▶ ENTRIES PROVIDED
·····

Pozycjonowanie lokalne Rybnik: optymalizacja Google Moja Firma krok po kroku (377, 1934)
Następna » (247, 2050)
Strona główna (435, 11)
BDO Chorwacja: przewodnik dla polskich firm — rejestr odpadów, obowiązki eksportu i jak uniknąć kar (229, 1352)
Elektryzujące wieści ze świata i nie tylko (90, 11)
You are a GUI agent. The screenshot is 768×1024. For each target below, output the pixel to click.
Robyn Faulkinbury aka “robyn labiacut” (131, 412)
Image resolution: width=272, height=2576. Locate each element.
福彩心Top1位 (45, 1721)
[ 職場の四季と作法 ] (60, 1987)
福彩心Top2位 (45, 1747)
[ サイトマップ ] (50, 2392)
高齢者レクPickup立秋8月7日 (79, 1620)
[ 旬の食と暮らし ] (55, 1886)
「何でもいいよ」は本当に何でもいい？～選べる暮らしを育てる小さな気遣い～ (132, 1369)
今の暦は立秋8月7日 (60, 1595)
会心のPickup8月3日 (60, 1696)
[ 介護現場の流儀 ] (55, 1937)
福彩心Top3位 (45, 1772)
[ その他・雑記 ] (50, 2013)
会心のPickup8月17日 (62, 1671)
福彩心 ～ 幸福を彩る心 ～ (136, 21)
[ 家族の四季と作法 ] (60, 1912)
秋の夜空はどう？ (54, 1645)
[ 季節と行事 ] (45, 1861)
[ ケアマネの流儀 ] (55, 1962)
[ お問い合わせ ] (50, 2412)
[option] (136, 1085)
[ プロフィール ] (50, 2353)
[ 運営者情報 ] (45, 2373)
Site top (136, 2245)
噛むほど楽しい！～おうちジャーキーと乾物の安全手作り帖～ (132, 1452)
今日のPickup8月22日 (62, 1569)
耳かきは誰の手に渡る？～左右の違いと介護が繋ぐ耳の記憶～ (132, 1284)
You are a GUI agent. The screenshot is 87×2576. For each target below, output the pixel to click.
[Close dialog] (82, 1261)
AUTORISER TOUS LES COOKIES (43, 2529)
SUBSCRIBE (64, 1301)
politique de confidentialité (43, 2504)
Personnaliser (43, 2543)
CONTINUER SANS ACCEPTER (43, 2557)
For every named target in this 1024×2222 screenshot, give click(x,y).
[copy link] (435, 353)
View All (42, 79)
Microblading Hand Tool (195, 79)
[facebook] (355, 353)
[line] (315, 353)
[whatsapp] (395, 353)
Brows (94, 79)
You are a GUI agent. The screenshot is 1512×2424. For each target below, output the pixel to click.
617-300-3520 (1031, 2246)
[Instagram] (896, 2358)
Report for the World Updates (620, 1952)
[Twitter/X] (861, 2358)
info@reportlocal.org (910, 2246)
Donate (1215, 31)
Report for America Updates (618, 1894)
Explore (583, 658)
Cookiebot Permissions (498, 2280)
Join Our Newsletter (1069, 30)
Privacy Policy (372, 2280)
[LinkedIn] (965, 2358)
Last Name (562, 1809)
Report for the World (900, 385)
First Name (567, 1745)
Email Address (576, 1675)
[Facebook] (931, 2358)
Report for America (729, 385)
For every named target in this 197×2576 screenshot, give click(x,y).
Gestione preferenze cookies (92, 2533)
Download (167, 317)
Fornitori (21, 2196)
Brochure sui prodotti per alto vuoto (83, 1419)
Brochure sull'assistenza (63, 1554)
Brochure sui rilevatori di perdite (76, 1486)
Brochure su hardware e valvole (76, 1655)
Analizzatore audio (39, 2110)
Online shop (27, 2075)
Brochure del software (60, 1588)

·····

▶ YOUR ASSIGNMENT
Return only and exactly the lines from the one that contains "Analizzatore audio (39, 2110)" through the final line of the material above.

▶ RESPONSE TO THIS EXERCISE
Analizzatore audio (39, 2110)
Online shop (27, 2075)
Brochure del software (60, 1588)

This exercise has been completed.